First, let's assume the same effect size in both (5) for each treatment group. If we consider only making one comparison (ttest), then N ~ 600.


Stata 12.1 (sampsi 60 65, alpha(.05) power(.8) sd(20) ratio(3))

And that's what Stata's Sampsi command gives too, N= 600 , if we assume the same effect sizes by each treatment and no adjustment to the needed p-value for multiple testing.


In R simulations, the simulations that correct the p-values for multiple testing, show that we don't acheive 80% power with a sample of 2,000 or less.  (possible.ns[which(power.fullranking > 0.8)[1]] returns NA and you can see that series in blue is flat).

      4. The final step that they don't do is to also adjust for clustering. So I add this in. 
I'm working on adding this in to the code in R and rewriting it in Python... tbc.




Monday, April 11, 2016

Looping over numbered vars in Stata vs Python

If you want to loop over a list of variables that increment with a number nested inside the variable name, you can:

Stata

foreach i of numlist 1(1)34 {
      summ var`i'
}

Python. 


for i in range(1,34):
    print(np.mean(eval("x" + str(i))))

Wednesday, January 13, 2016

Margins Command in Stata

This walks through an example to help explain the margins command in Stata for nonlinear regressions.

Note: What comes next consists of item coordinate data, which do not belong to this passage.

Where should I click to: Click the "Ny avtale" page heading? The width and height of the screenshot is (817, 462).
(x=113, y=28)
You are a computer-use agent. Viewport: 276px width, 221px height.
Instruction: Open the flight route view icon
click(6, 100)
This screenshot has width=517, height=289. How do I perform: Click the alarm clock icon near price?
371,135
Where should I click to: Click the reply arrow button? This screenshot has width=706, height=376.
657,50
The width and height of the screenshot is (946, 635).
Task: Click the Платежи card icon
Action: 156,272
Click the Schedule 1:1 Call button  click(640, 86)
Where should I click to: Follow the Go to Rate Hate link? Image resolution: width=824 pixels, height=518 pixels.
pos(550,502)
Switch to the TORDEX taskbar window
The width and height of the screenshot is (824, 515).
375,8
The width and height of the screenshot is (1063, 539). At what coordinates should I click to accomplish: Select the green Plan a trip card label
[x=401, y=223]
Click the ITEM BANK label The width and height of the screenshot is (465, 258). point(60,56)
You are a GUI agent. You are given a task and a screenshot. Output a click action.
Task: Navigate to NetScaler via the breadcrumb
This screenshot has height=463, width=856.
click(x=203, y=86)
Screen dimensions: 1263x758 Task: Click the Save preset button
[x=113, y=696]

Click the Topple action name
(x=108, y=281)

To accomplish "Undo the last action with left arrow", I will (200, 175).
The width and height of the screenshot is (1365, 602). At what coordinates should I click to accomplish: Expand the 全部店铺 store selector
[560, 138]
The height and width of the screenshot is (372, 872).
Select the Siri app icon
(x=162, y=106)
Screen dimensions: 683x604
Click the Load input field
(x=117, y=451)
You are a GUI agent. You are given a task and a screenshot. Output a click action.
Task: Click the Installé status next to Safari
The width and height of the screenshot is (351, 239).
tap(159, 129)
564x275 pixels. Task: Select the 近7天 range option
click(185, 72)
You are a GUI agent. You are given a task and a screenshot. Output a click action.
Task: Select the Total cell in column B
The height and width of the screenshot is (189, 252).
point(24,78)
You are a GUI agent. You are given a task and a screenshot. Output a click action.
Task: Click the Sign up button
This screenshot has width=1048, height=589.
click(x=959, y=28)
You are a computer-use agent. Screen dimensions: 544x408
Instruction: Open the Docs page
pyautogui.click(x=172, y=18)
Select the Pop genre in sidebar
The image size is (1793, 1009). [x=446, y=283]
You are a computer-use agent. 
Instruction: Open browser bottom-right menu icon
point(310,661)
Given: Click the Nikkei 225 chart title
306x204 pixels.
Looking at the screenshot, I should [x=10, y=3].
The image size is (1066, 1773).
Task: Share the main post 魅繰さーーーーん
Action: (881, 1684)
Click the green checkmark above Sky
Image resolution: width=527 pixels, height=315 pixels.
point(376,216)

I use the psi example (*https://www3.nd.edu/~rwilliam/stats3/Margins02.pdf). I was getting confused between the 0.psi and 1.psi in the header and what the coefficeints under Margin in the table were. 

(A)
use http://www3.nd.edu/~rwilliam/statafiles/glm-logit.dta, clear
logit grade gpa tuce i.psi, nolog
margins psi,  atmeans

1.psi (.4375)  is just average psi (or like average females), and it's just the perecentage of psi or females. and 0.psi is 1 - 1.psi. You can just type summ psi, to get .4375


(B)
psi==0 and psi==1 are the probabilities of being psi==0 or psi==1 and the difference (.5632555 - .1067571  ) is the increase in the probability of going from 0 to 1 (where all other variables are held constant at the mean), so
this difference is the same thing as the coefficient on 1.psi ( .4564984  ) after running:
logit grade gpa tuce i.psi, nolog
margins, dydx(*) atmeans

Finally, the delta in psi==0 to psi==1, and dydx@psi at means, will be the same as the marginal effect of that dichotomous variable in a linear regression. Just the standard errors change.
I think that's what I've figured out from all of this so far. Aslo the ucla site was better for me than teh pdf



***

Person A: 
I am still not clear on the difference between margins, atmeans and margins,dydx atmeans. If I run a mutlivariate regression ( y on x1, x2, and x3) and I want the marginal effect for each x, which command do I use? Do I put my varlist after margins, or ‎inside dydx()?

Person B: 
Margins, at means predicts the probabilities of your dichotomous outcome variable holding all other variables constant at their means. 
Margins, dydx at means will calculate the marginal effect of all your variables at the mean value (so if it's a gnarly function, it will only take the derivative at the center of that function).
You want the second: margins, dydx(michelle's variables) atmeans

Person A: 
So the first (margins, atmeans) tells us what we could expect from the average person in the sample?

Person B: 
Under treatment vs control. Yes.The difference btw those two numbers will equal the dydx estimate.